Crans-Montana and The Night That Won't End, analogies between a real tragedy and the television series
The Crans-Montana tragedy brings The Night That Won't End back into focus, a miniseries that tells a true story and still interrogates collective memory.
The tragedy that occurred on New Year's Eve 2026 in Crans-Montana, Switzerland, has reopened a wound that seemed to have been entrusted to collective memory. In the same hours that authorities were trying to reconstruct the causes of the fire in the Le Constellation club, many viewers felt a painful echo of what was happening in the television narrative. It is in this context that The Night That Won't End has returned to the center of attention.
What is The Night That Won't End: the true story
Released in 2023 on Netflix, the miniseries reconstructs the fire at the Kiss nightclub in Santa Maria, Brazil, which occurred in January 2013. An event that caused hundreds of victims, mostly young people, and deeply affected the country. The narrative follows the dynamics of the fire, the investigations, the grief of the families, and the long judicial process, in an attempt to provide a shared memory of what happened.

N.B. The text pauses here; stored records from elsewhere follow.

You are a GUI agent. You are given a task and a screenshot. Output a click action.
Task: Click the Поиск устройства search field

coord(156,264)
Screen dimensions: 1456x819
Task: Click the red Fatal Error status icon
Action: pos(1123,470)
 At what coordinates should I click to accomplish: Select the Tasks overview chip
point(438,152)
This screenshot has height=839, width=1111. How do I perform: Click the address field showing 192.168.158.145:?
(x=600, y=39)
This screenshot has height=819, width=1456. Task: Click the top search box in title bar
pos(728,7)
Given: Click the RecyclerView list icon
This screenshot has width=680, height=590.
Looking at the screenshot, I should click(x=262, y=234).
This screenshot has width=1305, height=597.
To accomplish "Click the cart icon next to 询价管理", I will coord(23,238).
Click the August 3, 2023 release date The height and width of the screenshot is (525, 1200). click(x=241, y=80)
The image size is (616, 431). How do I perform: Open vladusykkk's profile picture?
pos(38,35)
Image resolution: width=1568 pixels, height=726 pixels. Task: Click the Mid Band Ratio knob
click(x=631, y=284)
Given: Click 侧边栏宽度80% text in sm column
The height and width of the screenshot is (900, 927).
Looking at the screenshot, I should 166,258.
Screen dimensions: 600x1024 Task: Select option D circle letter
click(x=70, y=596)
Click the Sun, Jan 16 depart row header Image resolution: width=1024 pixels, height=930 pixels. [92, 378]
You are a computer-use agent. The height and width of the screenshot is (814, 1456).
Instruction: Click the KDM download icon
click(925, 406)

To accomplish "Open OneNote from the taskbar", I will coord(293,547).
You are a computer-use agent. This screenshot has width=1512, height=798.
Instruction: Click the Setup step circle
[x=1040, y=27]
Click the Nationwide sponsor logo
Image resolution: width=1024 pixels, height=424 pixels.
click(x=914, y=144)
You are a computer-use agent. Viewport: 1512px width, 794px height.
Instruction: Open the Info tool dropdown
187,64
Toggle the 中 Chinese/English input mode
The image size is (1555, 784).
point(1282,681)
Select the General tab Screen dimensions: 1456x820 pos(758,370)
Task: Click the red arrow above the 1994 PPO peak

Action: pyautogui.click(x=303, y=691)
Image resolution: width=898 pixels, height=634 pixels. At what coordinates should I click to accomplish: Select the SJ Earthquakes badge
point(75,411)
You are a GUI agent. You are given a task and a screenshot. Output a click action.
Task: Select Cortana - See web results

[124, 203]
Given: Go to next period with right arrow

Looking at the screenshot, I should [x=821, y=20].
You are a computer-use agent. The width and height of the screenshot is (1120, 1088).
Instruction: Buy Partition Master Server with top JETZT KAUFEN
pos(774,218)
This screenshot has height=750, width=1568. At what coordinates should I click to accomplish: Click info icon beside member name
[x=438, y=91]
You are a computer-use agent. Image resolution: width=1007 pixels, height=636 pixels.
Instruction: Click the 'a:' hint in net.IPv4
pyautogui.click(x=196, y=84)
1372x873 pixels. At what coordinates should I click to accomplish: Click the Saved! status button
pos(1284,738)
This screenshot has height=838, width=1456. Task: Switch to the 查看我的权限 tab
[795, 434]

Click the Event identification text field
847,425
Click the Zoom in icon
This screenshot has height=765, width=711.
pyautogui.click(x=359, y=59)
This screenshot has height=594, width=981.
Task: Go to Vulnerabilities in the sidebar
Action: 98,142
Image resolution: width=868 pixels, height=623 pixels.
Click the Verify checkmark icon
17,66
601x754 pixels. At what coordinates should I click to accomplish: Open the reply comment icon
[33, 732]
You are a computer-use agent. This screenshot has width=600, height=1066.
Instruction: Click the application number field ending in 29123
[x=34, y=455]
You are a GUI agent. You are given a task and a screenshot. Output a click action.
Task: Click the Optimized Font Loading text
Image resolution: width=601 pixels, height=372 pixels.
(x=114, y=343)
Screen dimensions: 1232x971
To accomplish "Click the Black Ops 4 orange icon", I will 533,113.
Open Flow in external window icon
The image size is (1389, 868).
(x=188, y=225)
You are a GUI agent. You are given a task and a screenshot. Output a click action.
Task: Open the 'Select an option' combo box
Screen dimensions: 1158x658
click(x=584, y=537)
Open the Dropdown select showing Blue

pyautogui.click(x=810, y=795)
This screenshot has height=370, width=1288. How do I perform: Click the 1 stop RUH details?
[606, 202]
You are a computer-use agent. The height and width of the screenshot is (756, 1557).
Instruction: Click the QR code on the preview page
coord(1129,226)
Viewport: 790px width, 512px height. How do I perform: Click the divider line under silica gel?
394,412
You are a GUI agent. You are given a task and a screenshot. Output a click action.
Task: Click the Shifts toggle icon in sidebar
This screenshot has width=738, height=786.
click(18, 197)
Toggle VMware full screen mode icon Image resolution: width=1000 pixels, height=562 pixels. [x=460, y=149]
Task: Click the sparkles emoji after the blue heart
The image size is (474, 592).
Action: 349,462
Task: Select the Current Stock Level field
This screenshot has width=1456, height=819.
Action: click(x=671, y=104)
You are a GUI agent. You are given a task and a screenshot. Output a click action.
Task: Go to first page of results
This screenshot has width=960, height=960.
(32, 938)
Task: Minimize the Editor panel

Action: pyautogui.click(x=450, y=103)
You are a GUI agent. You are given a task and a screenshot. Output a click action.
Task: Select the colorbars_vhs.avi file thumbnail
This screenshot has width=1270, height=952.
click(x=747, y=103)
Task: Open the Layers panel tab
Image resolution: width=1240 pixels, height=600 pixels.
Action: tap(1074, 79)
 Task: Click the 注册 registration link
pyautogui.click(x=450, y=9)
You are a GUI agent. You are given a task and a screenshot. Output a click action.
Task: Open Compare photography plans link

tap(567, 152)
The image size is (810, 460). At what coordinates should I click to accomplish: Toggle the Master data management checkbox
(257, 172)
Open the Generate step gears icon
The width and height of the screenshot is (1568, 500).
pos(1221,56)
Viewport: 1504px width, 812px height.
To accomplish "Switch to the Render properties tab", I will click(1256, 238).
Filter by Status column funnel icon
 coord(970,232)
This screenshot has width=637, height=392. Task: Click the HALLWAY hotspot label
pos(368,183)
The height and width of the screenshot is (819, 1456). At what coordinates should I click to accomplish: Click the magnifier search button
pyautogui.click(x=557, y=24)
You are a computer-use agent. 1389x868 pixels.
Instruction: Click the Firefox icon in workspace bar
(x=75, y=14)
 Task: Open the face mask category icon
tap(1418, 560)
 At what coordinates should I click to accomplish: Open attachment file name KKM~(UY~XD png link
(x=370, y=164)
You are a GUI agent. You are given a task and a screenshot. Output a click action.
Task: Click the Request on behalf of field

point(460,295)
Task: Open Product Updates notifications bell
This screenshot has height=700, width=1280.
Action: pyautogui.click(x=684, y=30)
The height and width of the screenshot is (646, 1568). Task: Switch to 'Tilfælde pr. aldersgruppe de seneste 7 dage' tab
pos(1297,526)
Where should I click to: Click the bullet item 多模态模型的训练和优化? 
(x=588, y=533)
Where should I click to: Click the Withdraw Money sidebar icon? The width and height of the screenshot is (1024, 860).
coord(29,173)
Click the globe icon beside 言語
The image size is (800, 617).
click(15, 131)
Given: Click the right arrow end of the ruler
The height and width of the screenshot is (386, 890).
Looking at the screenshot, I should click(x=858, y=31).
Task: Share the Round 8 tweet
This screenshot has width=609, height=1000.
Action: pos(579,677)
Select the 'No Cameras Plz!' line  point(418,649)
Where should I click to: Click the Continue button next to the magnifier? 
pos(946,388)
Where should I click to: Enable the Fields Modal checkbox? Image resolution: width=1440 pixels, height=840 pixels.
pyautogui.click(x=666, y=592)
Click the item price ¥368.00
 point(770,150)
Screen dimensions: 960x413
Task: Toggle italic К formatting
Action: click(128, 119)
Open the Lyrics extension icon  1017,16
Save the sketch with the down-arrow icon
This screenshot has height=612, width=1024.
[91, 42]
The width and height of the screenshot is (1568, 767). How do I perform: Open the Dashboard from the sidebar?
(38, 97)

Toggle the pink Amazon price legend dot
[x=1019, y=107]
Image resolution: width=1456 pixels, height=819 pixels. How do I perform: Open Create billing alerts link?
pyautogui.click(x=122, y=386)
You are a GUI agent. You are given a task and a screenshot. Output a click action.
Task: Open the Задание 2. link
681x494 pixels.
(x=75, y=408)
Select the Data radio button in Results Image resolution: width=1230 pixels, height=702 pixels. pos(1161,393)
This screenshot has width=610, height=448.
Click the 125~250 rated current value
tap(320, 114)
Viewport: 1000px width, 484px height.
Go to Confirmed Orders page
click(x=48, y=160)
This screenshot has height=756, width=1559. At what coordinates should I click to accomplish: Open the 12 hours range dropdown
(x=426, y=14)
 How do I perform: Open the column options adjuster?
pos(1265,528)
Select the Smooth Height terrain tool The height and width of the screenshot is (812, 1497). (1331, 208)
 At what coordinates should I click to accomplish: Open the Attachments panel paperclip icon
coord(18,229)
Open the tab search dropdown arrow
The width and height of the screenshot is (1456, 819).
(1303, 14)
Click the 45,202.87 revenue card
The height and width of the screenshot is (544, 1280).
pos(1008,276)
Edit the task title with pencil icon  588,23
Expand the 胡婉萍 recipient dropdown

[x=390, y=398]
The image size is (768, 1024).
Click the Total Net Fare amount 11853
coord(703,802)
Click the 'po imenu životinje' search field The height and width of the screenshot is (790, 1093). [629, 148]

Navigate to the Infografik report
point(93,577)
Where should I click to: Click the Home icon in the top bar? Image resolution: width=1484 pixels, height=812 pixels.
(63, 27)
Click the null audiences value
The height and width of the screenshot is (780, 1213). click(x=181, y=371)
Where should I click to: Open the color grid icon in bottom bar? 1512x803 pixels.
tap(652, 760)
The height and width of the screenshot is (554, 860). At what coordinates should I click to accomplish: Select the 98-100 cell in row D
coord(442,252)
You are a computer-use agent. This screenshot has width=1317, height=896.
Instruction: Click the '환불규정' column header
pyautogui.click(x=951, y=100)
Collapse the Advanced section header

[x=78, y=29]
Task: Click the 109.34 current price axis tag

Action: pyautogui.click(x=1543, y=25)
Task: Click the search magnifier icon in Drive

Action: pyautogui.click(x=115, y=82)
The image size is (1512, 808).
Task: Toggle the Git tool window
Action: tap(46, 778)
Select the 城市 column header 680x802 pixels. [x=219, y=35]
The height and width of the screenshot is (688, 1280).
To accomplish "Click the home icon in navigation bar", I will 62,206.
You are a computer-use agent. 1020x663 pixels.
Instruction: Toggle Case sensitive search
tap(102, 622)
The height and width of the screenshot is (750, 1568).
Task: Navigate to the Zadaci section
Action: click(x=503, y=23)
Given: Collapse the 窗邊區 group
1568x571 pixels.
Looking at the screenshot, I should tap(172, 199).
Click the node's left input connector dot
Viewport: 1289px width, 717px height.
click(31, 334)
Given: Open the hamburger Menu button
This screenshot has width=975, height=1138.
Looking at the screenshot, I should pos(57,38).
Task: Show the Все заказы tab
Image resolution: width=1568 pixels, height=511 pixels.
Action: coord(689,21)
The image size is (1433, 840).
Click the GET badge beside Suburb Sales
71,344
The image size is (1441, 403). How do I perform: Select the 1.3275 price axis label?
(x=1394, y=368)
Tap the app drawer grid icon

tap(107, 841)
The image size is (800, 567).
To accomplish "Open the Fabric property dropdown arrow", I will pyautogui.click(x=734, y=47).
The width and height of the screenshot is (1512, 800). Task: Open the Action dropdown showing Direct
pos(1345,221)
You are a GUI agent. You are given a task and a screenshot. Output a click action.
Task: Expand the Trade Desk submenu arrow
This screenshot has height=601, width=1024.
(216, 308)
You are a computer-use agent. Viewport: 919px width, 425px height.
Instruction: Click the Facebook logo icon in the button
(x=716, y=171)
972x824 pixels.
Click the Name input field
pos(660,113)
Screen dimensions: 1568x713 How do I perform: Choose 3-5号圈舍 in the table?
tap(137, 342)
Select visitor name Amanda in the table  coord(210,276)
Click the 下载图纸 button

What happened in Crans-Montana: parallels with The Night That Won't End
The parallelism with what happened in Crans-Montana does not arise from a numerical comparison nor from a forced juxtaposition. The analogies emerge rather from recurring elements that current events have already shown in the past. In both cases, we are talking about fires that developed inside enclosed and crowded venues, during moments of celebration. In both events, the use of pyrotechnic devices and the presence of flammable materials played a central role in the investigative reconstructions. Difficulties related to escape routes and emergency management also re-emerged in the first hours after the events.
Revisiting The Night That Won't End today does not mean seeking simple explanations or narrative shortcuts to understand a tragedy still under investigation. Instead, it means observing how a story told years later can re-emerge as a warning, without having lost its civic function. The series was created with the intent of preserving the memory of a catastrophe and the responsibilities that followed, certainly not to anticipate future events.
The Swiss incident is now the subject of complex and delicate investigations, which require time and respect for the victims and their families. In this sense, the renewed interest in the Brazilian miniseries should not be read as an overlap between fiction and reality, but as a sign of a collective need to understand, remember, and question. The past, when told with rigor, can still offer tools for reflection. Not to explain the present, but to prevent similar tragedies from being filed away as isolated events, devoid of lessons.